Assignment Canvas Crash
Incident Report for Todd Rylaarsdam
Postmortem

Changes to Assignment Canvas (AC) had been deployed to integrate LogRocket’s services into AC. Upon deployment, the PM2 daemon that contains the main nodejs app started to error out and restart. This resulted in nginx being unable to forward traffic to expressjs, so users during this time were served a 504 error.

PM2 triggered an automatic rollback after 3 minutes of these errors, and normal service was restored after GitHub CD completed deployment of a fixed and stable version of AC to production.

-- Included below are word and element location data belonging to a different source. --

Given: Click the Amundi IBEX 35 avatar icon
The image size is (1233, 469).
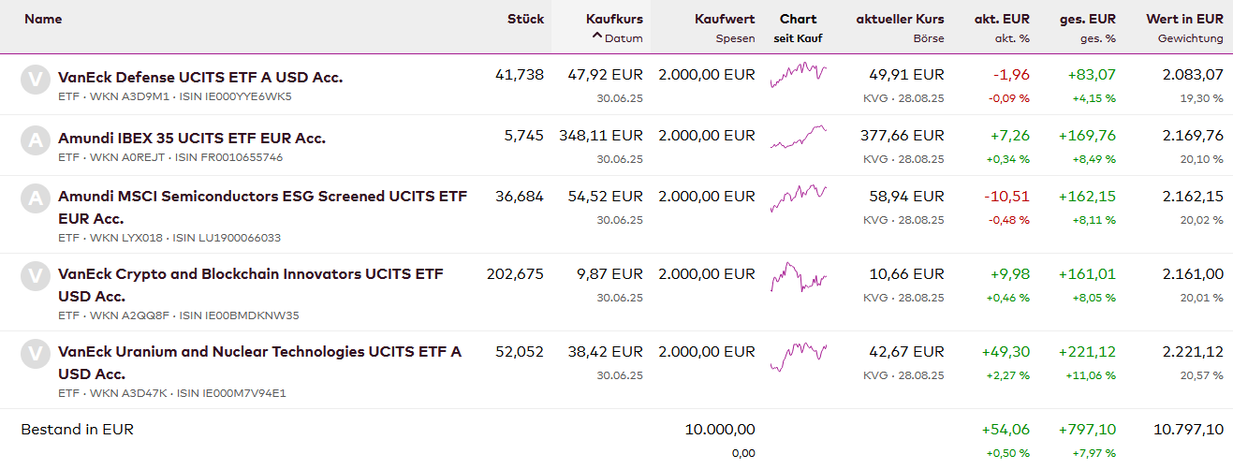Looking at the screenshot, I should [x=35, y=140].
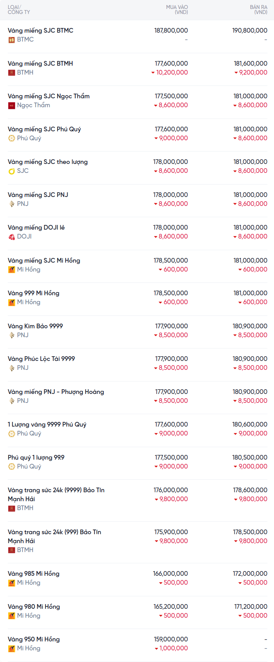Click the BTMC company logo icon
This screenshot has width=274, height=662.
tap(12, 40)
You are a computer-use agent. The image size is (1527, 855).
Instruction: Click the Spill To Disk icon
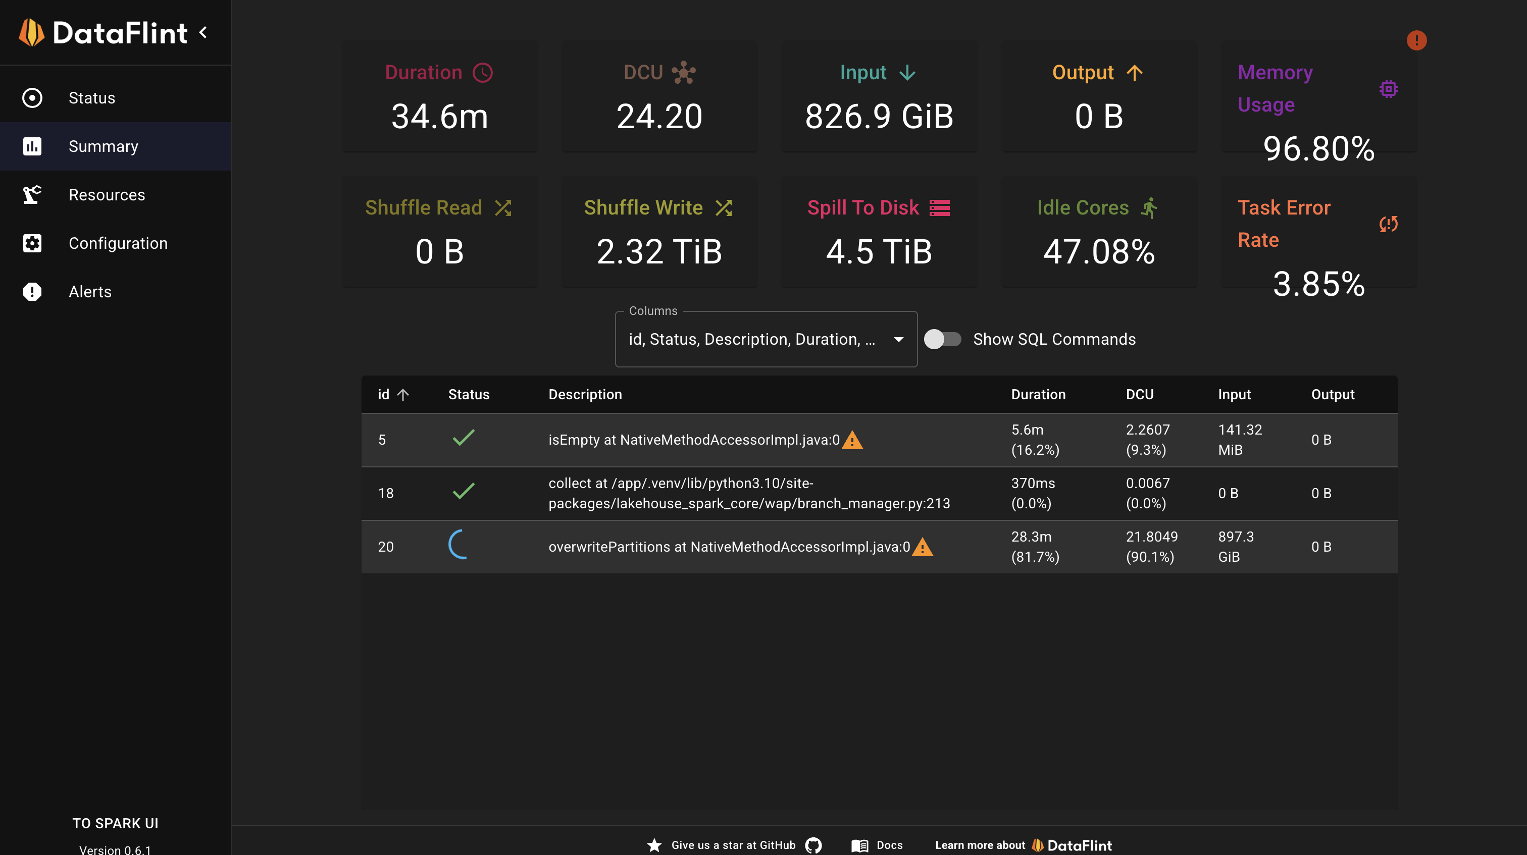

Posted Mar 18, 2021 - 10:40 CDT

Resolved
This incident has been resolved.
Posted Mar 18, 2021 - 10:32 CDT
Monitoring
A fix has been implemented and we are monitoring the results.
Posted Mar 18, 2021 - 10:31 CDT
Update
A fix is being deployed to production.
Posted Mar 18, 2021 - 10:30 CDT
Identified
The issue has been identified and a fix is being implemented.
Posted Mar 18, 2021 - 10:29 CDT
Investigating
We are currently investigating this issue.
Posted Mar 18, 2021 - 10:25 CDT
This incident affected: Assignment Canvas.